======== Data to examine

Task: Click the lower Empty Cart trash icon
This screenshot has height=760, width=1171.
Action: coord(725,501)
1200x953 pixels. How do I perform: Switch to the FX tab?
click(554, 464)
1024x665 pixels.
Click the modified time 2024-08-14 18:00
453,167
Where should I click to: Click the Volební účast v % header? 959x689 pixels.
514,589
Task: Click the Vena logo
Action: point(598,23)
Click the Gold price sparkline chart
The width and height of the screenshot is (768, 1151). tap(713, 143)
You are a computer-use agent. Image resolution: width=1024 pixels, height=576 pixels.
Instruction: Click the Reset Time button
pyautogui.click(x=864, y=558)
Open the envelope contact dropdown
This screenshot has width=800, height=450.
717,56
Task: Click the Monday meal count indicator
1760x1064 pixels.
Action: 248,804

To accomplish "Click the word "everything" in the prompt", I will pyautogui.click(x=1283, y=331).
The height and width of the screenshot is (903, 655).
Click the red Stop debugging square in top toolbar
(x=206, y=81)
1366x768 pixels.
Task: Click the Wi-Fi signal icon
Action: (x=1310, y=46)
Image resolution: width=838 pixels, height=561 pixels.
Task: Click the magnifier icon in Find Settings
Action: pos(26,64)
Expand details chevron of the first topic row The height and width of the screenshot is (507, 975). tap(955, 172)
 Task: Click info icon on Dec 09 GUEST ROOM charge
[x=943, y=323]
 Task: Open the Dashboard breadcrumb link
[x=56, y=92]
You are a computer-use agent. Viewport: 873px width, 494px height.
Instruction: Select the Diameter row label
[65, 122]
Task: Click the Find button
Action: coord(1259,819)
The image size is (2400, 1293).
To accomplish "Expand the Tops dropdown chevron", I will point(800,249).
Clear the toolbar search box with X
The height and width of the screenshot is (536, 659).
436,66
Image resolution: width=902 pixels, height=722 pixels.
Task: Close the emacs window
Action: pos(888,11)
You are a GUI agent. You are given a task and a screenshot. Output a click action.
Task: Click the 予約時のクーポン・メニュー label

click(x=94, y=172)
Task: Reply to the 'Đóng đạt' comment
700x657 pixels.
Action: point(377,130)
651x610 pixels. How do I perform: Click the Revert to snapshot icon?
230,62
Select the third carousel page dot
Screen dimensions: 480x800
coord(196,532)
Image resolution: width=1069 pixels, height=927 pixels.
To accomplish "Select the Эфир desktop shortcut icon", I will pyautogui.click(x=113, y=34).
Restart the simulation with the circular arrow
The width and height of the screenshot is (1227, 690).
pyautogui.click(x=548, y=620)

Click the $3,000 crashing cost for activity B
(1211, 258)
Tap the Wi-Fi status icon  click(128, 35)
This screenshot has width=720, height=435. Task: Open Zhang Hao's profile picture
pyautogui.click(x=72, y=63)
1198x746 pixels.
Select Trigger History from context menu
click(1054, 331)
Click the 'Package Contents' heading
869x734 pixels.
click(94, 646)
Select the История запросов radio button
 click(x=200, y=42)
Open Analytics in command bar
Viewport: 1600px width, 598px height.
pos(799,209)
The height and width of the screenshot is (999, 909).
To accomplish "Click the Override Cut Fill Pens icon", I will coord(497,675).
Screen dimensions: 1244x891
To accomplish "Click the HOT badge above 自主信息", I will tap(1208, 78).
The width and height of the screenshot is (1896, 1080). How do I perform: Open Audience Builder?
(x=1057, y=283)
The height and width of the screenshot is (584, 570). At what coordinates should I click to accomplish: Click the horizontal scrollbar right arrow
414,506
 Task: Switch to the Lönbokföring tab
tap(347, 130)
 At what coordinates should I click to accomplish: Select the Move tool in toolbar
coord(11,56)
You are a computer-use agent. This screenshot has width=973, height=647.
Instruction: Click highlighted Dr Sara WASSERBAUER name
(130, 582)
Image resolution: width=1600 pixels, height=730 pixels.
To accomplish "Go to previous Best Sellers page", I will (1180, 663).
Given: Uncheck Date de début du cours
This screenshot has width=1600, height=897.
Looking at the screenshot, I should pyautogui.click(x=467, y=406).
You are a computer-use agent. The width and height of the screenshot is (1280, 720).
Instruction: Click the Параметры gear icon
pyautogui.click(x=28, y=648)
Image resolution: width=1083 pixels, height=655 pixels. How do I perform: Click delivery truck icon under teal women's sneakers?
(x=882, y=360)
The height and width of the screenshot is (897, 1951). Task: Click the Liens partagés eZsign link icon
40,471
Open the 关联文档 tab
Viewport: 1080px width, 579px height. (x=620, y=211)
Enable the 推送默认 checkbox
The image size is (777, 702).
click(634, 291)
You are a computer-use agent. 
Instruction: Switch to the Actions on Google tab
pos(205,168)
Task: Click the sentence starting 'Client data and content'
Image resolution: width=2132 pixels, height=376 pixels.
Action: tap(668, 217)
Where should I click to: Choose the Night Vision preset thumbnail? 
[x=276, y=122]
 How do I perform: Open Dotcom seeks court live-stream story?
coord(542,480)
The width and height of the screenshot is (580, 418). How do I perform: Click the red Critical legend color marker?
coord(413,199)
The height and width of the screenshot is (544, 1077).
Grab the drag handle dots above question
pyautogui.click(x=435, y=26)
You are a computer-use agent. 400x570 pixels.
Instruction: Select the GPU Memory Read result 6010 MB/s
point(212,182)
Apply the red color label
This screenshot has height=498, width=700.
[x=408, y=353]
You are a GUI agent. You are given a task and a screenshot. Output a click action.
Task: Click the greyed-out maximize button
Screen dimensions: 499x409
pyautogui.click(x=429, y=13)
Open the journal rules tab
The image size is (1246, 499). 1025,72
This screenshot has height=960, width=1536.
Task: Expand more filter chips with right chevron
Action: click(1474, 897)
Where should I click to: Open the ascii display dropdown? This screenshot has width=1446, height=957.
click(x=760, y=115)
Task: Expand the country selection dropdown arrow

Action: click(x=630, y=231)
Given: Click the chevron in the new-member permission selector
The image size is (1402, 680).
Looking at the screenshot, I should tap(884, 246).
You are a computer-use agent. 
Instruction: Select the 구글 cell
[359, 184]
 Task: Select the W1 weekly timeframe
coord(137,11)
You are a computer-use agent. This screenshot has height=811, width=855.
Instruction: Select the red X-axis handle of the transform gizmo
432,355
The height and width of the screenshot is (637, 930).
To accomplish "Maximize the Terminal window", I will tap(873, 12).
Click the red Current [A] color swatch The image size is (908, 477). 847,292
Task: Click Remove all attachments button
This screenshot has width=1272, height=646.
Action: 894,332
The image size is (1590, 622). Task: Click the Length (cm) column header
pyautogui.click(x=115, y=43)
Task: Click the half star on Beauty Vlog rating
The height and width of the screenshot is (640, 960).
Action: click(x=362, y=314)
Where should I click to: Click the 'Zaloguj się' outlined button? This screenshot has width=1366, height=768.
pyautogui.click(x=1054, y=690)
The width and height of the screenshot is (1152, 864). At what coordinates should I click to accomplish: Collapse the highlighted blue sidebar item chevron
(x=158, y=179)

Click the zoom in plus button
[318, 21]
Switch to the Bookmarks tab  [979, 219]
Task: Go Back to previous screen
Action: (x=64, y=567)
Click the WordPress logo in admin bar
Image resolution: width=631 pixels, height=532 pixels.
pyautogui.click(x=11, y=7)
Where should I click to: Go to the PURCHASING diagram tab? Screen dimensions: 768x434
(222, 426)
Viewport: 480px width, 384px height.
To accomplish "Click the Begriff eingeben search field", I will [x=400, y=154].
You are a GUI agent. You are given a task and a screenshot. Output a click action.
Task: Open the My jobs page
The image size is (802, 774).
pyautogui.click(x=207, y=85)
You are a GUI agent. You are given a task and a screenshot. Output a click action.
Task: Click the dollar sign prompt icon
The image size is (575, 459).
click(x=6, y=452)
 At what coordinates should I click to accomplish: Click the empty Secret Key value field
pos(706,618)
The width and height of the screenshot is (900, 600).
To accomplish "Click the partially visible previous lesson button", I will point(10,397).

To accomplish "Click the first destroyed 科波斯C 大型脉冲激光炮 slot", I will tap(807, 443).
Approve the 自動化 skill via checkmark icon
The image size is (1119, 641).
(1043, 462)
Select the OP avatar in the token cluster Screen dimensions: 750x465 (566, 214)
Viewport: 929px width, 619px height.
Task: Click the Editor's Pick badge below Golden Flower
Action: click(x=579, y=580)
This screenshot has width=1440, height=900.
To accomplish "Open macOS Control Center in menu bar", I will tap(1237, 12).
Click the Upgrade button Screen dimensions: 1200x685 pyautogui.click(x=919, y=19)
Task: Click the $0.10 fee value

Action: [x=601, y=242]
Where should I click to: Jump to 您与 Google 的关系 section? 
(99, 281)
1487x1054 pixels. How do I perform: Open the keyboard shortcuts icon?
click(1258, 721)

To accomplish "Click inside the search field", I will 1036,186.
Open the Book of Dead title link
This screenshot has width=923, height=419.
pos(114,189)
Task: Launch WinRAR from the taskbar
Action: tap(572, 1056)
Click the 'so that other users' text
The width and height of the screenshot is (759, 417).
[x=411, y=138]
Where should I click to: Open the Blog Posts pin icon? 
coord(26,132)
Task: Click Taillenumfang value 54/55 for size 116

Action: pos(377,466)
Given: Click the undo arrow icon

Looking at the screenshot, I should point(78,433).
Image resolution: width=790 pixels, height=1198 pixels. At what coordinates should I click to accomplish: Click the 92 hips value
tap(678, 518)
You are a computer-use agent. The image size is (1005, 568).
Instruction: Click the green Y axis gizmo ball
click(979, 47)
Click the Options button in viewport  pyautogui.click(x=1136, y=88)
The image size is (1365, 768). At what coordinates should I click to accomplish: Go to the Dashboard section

================

* [Directions] All lines above from the one with "How do I perform: Open Dotcom" to the one with "The height and width of the screenshot is (544, 1077).", inclusive, should be copied exactly, and no other lines.

* [Response below]
 How do I perform: Open Dotcom seeks court live-stream story?
coord(542,480)
The width and height of the screenshot is (580, 418). How do I perform: Click the red Critical legend color marker?
coord(413,199)
The height and width of the screenshot is (544, 1077).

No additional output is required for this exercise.